■ **Work instruction**:
Once you find the line with "Task: Select the shopping cart sidebar icon" in the data below, transcribe exactly each line from there to the line with "The width and", inclusive, and nothing else. Drop the pictures.

■ **Extracted data**:
----------

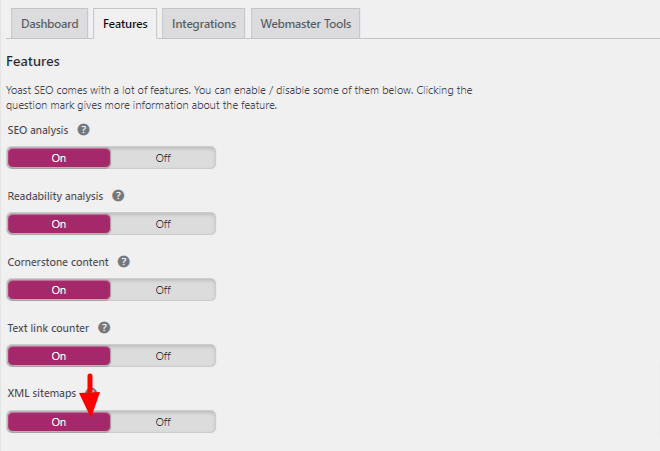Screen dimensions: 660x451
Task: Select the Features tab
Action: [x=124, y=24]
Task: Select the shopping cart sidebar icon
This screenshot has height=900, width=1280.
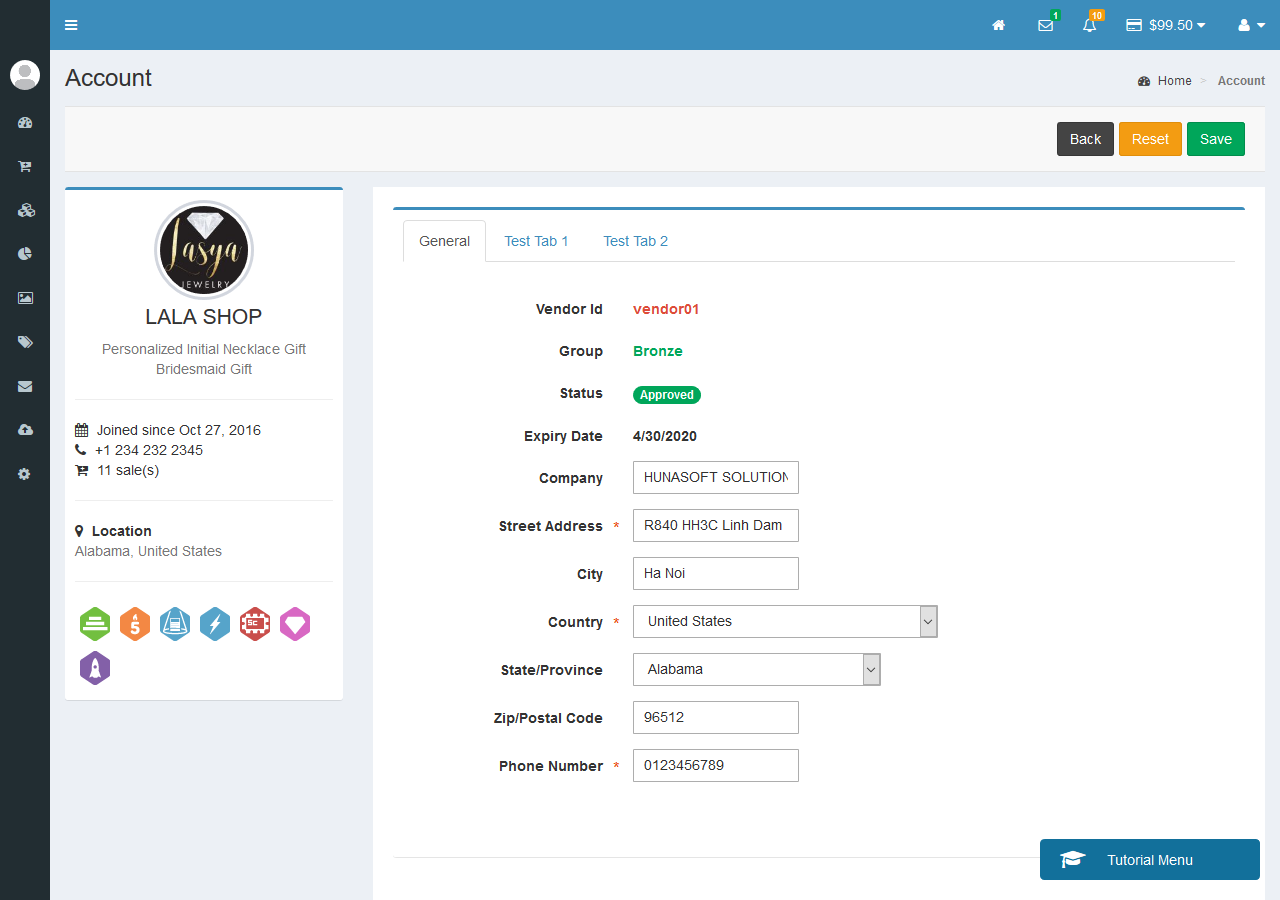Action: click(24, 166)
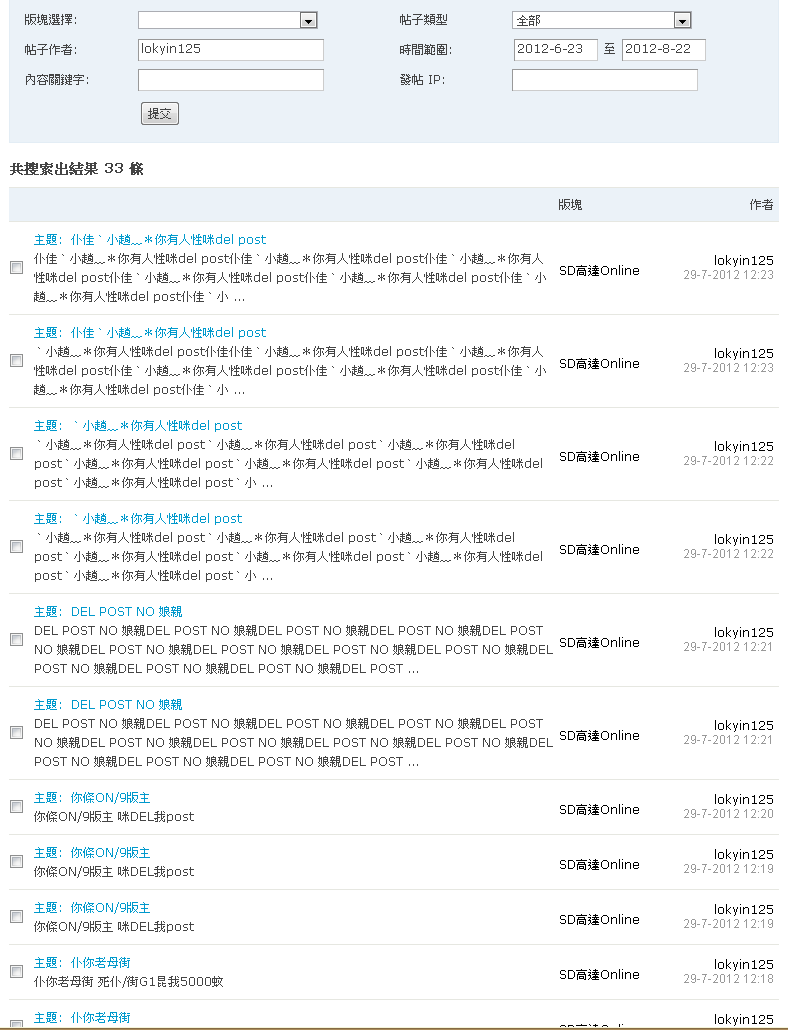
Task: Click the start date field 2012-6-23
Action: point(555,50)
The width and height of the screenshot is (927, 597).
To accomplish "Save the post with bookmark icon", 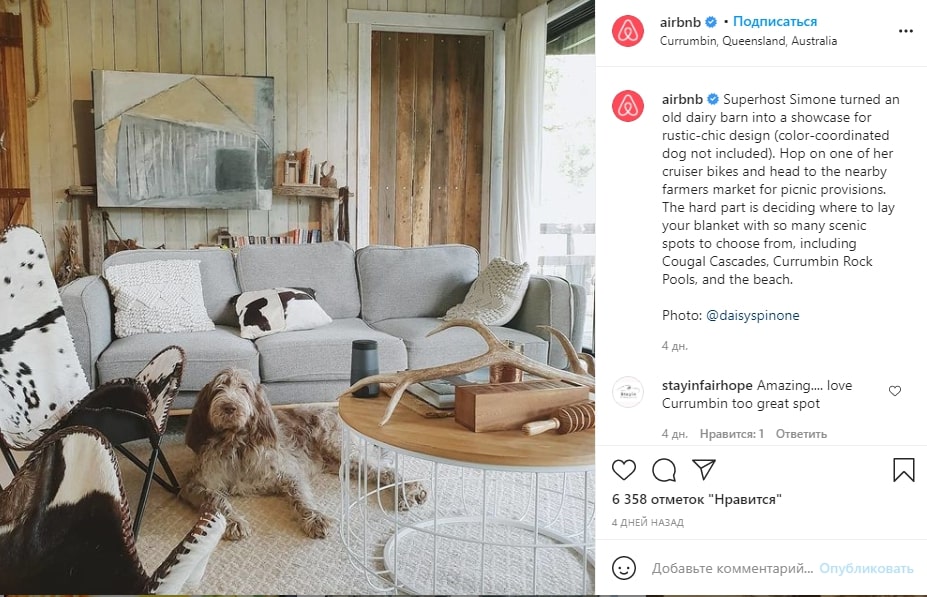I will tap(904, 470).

----------

■ **Response to this exercise**:
Task: Select the shopping cart sidebar icon
This screenshot has height=900, width=1280.
Action: click(24, 166)
Task: Click the start date field 2012-6-23
Action: point(555,50)
The width and height of the screenshot is (927, 597).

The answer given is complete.